The Last Utopia is less a history of human rights as it is a history of human rights, which, surprisingly, you date to the 1970s. That was the decade of the Helsinki Accords and Jimmy Carter’s inaugural address, in which he declared America’s commitment to human rights. But surely the Old Testament, the Declaration of the Rights of Man, the antislavery movement, and the Universal Declaration of Human Rights dealt with the question?
It’s not that there weren’t early sources, but at the level of common speech in English, the idea of international human rights doesn’t become widespread until the 1970s. I resist the temptation of historians and the media to anchor it more securely than it is to those old sources and movements.
Was the civil rights movement in the U.S. not part of this continuum?
It is absolutely true that some people in the human rights movement of the 1970s had been part of the civil rights movement or the antiwar movement: a fight for rights at home and another fight against injustice abroad. But they are disconnected chronologically. One climaxes in the mid- to late ’60s and the other by the early ’70s. The international human-rights movement — at first organized around victims not of American racism or American war but of totalitarianism behind the iron curtain and authoritarianism in the Southern Cone — doesn’t achieve true prominence until 1977–78.
What about the Nuremburg Trials and crimes against humanity?
Interestingly, human rights is not a concept invoked at Nuremburg. The real breakthrough at Nuremburg is individual criminal responsibility. In the actual trials, the central charge was aggressive warfare, which the Americans in particular championed. Although the idea of crimes against humanity is introduced, it is not intended to cover the Holocaust, which Nuremburg ignores.
The Universal Declaration of Human Rights was adopted in 1948.
“Human rights” enters the language a little earlier with a couple of Franklin Roosevelt’s speeches. I think what FDR had in mind was not international human rights, but a kind of welfarism. In the Atlantic Charter, the Allies tell the world they are fighting for a new model of society that would turn its back on 19th century liberal economics and make room for freedom of speech and religion, and for social welfare. That is why the phrase doesn’t take: There are so many alternatives, like “welfare” or “social democracy.” The big question for the postwar world was: How do you construct a social welfare state? There is the communist option, and there is the debate about how to modify capitalism.
Self-determination and anticolonialism were part of this.
That’s right. Preceding the idea of human rights was the Wilsonian promise of self-determination in the Atlantic Charter. But the Allies’ promise to end empire gets dropped and human rights emerge as a consolation prize.
Human rights went up as self-determination went down?
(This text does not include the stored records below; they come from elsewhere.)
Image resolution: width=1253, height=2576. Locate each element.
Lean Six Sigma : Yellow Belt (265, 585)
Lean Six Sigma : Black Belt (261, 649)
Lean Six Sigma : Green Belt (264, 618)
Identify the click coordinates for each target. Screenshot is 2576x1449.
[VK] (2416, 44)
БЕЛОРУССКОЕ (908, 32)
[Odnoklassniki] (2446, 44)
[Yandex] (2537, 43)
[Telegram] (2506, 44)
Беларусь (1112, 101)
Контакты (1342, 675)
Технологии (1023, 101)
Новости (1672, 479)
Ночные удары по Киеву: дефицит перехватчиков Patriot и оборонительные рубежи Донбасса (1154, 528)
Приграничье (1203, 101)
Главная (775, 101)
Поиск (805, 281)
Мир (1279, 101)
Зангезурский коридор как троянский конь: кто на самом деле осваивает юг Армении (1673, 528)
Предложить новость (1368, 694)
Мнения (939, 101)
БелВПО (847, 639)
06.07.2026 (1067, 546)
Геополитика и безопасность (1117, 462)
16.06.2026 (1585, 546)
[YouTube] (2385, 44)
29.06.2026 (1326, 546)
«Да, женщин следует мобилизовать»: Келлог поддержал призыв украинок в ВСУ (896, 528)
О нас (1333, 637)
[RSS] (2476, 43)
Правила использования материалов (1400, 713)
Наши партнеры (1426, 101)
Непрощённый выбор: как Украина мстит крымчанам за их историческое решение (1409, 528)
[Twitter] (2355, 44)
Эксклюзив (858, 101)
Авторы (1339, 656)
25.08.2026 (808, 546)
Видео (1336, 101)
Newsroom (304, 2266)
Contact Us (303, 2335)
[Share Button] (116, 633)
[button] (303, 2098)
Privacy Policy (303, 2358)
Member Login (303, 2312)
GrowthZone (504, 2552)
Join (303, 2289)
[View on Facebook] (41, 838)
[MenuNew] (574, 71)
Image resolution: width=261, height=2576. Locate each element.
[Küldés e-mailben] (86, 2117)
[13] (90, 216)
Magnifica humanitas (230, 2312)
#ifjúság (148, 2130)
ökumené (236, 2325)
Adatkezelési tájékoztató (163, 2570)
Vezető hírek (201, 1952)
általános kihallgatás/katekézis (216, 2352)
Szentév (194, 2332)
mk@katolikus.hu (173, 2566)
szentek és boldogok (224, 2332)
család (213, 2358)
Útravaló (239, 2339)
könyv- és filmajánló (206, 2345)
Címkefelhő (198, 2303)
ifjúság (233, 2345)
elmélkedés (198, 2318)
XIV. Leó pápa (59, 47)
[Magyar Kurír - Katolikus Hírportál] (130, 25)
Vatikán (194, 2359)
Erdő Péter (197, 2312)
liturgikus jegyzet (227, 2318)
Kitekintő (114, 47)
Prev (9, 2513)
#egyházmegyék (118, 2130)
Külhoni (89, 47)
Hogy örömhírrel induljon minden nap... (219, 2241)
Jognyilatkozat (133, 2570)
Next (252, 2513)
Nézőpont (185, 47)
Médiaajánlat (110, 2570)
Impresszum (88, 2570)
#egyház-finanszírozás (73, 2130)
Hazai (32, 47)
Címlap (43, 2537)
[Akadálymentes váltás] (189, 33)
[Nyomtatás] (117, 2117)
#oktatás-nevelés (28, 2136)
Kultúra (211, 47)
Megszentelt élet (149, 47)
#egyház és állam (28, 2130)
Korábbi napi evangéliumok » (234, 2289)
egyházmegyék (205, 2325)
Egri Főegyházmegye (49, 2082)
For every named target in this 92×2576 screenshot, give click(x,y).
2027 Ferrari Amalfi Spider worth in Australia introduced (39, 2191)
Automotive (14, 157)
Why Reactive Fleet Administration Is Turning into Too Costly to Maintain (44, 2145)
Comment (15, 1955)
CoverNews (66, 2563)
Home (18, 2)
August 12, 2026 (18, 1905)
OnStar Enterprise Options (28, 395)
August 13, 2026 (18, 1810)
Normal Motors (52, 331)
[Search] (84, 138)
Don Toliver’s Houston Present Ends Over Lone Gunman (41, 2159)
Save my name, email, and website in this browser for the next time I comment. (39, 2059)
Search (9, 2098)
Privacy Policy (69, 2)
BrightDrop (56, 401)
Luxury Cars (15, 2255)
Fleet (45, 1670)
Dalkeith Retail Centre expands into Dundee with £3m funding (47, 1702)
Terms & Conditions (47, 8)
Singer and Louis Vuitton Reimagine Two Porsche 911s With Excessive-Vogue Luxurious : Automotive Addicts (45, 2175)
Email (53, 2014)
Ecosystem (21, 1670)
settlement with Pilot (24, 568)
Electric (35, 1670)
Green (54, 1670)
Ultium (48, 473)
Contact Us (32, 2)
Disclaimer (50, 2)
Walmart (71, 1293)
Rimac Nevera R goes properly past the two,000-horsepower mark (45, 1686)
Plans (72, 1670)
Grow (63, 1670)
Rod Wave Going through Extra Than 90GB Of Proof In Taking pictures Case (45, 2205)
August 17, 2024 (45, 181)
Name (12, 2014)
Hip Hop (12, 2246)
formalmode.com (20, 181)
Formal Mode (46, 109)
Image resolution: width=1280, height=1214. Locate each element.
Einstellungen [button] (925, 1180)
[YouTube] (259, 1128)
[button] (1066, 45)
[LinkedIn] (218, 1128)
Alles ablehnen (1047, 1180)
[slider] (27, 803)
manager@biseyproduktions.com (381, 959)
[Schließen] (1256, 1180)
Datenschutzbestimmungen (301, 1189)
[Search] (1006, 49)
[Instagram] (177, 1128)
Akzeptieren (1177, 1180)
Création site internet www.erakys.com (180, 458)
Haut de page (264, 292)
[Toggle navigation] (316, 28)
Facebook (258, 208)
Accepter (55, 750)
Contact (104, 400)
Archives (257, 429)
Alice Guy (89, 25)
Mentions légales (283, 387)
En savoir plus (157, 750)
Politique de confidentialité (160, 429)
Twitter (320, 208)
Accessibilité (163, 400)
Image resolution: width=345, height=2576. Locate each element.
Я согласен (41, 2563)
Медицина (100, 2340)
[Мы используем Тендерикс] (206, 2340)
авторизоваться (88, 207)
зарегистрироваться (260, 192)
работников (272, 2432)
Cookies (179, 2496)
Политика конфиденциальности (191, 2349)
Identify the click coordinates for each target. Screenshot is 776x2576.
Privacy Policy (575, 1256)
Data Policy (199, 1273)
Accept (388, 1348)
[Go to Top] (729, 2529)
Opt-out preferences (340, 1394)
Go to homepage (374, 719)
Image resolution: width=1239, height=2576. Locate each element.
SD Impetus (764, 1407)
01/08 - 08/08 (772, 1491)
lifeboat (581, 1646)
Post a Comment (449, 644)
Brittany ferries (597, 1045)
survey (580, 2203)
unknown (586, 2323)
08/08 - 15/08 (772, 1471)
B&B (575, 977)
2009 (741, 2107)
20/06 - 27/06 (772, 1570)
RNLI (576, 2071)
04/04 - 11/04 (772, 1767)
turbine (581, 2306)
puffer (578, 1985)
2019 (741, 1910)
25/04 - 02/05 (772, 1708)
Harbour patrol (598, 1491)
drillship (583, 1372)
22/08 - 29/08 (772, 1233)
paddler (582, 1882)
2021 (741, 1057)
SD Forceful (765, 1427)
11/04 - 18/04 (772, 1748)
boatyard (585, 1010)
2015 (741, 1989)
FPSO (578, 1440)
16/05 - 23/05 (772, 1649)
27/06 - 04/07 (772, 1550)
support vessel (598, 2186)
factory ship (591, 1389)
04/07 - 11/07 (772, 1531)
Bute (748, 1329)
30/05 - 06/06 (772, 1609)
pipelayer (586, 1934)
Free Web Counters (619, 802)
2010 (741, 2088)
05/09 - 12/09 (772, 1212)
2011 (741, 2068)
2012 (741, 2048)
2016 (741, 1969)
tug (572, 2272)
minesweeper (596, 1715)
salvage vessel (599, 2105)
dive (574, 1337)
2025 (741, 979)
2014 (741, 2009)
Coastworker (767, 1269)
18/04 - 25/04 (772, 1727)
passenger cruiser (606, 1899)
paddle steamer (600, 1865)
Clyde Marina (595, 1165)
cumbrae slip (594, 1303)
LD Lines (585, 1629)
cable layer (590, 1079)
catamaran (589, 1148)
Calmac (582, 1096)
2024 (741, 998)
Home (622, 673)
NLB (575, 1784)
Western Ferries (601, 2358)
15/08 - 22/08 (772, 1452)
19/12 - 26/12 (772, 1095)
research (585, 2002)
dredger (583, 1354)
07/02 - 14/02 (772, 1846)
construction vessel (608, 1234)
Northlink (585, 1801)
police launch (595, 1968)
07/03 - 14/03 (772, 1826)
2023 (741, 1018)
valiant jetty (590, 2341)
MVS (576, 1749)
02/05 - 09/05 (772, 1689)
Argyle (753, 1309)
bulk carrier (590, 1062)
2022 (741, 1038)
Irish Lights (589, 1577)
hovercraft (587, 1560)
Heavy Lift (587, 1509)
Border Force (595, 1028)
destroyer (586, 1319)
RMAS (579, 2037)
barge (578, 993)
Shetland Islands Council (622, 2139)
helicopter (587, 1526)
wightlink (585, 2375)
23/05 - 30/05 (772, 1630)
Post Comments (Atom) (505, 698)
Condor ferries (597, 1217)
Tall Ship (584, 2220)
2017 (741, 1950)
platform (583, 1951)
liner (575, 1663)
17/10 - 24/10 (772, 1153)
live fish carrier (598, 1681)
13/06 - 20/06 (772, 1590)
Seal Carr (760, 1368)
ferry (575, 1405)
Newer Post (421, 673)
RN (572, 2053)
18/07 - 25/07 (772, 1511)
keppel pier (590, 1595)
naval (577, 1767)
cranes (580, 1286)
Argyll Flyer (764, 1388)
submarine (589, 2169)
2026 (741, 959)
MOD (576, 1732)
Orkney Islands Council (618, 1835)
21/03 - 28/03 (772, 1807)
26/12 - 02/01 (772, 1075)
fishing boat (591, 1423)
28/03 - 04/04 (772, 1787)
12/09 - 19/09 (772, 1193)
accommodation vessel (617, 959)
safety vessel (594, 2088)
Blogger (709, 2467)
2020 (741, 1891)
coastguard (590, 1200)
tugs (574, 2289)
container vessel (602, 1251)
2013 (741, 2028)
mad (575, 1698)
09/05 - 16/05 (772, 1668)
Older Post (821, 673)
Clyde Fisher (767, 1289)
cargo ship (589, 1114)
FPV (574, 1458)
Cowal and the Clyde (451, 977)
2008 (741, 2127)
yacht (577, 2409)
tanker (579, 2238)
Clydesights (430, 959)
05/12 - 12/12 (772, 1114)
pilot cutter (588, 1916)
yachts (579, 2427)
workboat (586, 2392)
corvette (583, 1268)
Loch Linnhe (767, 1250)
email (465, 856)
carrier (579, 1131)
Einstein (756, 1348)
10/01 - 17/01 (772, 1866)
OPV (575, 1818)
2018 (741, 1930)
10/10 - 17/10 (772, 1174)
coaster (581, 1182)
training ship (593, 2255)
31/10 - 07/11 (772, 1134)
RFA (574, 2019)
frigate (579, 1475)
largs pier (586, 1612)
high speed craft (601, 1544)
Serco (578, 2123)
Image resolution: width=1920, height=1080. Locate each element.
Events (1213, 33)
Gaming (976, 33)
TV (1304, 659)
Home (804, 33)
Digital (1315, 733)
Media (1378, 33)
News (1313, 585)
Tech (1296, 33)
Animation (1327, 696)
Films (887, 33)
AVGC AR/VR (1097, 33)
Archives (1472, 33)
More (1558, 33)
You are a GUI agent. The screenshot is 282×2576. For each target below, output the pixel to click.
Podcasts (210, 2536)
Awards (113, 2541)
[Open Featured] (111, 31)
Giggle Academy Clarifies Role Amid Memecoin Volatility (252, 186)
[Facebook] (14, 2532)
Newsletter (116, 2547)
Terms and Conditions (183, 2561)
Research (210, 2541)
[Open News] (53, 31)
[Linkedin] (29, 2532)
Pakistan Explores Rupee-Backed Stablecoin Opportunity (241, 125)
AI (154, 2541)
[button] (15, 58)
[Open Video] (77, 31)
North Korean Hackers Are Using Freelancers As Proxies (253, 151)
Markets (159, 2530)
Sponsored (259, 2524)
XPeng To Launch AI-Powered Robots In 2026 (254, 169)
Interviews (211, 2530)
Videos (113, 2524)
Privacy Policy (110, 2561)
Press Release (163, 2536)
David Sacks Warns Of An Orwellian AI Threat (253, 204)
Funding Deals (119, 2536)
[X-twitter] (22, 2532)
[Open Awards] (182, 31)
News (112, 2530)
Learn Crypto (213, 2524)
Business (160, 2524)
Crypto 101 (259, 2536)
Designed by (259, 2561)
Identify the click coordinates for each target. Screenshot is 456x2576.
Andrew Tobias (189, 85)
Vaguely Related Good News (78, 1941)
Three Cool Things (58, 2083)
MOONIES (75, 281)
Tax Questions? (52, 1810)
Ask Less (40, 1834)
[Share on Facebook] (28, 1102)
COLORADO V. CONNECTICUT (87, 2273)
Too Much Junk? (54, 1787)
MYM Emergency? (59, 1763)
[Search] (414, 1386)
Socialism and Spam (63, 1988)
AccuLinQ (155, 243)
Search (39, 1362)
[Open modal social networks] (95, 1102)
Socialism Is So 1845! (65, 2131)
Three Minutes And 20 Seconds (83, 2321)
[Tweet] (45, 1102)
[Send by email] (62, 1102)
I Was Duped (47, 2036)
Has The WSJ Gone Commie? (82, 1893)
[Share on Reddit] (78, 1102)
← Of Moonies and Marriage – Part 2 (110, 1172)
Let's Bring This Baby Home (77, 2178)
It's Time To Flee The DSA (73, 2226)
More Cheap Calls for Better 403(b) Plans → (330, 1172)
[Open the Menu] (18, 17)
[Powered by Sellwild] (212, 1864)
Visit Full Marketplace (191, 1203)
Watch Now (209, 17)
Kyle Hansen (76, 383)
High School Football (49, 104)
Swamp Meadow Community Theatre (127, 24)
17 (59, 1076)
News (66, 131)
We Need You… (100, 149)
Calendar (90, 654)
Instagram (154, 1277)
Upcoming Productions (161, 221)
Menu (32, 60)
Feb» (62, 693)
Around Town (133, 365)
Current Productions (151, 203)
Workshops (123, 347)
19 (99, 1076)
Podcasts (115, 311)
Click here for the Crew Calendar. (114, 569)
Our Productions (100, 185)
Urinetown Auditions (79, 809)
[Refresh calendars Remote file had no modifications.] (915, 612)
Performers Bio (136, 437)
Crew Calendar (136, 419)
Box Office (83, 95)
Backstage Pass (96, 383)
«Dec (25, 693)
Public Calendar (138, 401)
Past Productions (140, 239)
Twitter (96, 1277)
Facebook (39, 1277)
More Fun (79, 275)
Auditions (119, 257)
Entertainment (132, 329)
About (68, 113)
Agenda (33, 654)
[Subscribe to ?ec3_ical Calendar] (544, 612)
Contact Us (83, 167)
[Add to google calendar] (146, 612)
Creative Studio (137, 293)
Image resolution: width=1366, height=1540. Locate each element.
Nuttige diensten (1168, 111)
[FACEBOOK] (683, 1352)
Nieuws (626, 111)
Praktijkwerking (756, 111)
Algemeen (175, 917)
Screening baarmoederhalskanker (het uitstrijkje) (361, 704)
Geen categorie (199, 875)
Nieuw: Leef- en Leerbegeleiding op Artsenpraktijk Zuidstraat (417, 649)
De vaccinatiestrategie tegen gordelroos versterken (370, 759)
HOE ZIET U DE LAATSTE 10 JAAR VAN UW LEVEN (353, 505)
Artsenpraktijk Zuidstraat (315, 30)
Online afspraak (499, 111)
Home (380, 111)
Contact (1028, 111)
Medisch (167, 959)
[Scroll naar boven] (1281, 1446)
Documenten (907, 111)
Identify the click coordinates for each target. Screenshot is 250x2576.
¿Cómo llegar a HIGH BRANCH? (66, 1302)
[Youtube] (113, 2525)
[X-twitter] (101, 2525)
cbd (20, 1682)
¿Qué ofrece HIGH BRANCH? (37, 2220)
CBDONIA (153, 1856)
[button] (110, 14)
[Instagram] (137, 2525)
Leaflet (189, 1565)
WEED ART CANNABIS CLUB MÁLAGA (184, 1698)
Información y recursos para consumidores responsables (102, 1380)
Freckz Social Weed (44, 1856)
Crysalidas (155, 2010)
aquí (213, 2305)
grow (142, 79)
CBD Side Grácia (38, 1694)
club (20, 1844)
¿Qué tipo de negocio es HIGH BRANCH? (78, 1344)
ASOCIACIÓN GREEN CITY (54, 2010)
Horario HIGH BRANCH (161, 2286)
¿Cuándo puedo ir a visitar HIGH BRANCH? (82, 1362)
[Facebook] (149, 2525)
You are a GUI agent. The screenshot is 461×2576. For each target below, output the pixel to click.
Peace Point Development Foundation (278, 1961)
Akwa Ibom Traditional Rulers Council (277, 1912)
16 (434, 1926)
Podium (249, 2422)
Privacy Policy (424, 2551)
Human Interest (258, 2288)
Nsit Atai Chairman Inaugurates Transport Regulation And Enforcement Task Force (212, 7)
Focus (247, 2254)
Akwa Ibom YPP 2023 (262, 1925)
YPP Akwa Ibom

That sounds odd.
The amazing this is that the Universal Declaration of Human Rights doesn’t include self-determination as a right. In the 1950s, when new states joined the UN and rose to authority in the General Assembly, they made self-determination the first right, over the objection of America and the West. There is an alliance between the new states and the Soviets on self-determination. The late Columbia law professor Louis Henkin, for example, doesn’t really write about human rights until the 1970s, but his one article on the matter in the 1960s is a critique of the UN for having assimilated individual human rights into collective self-determination. In the North Atlantic world, the worry is that self-determination isn’t good enough to protect individuals.
Some of the most dreadful abusers of human rights are former colonies.
Right. A lot of people say self-determination needs to be reseparated from human rights, or that we need to set human rights against self-determination, which absorbed human rights into the U.N.
When did the U.N.’s Human Rights Commission—and later the Human Rights Council—become so politicized?
This is the story of the new states versus the U.S. and the old Allies, which have real power in the Security Council. But the new states become hegemonic in the General Assembly. From that point on, they drive the project, and very progressively in certain ways: Without them, there would have been no human rights covenants. But there is a double standard: When they think about human rights they think of anticolonialism and Israel. They rarely think about themselves.
This year’s Nobel Peace Prize went to one-time Columbia instructor Liu Xiaobo and it has people thinking about human rights again. The ham-fisted reaction of the Chinese government reminds me of the old Soviet Union.
Human rights are an incredibly effective tool in cases of repressive or authoritarian regimes. That was their persuasive role late in the Cold War. In 1978, when Jimmy Carter traveled to China, his association of the U.S. with human rights norms helped spark the formation of the first Chinese human rights dissident group, which was inspired by earlier groups in the Eastern bloc. You could say that was the beginning of the tradition that led to the 2010 Nobel.
Who grants human rights? Are they God-given, or are they granted by the state? Is that something that one senses intuitively?
That is ultimately a religious or philosophical question. We can find commitments to justice and compassion in the Levitical commands or in Greek philosophy, and we have learned to cherish these values. But what is their grounding? On this, I’m not a professional, but the power of human rights since the 1970s has relied on our ability to co-exist in championing rights without requiring that everyone agree on their sources. As the philosopher Jacques Maritain said—with a smile—in 1946, “We agree about the rights but on condition that no one asks us why.”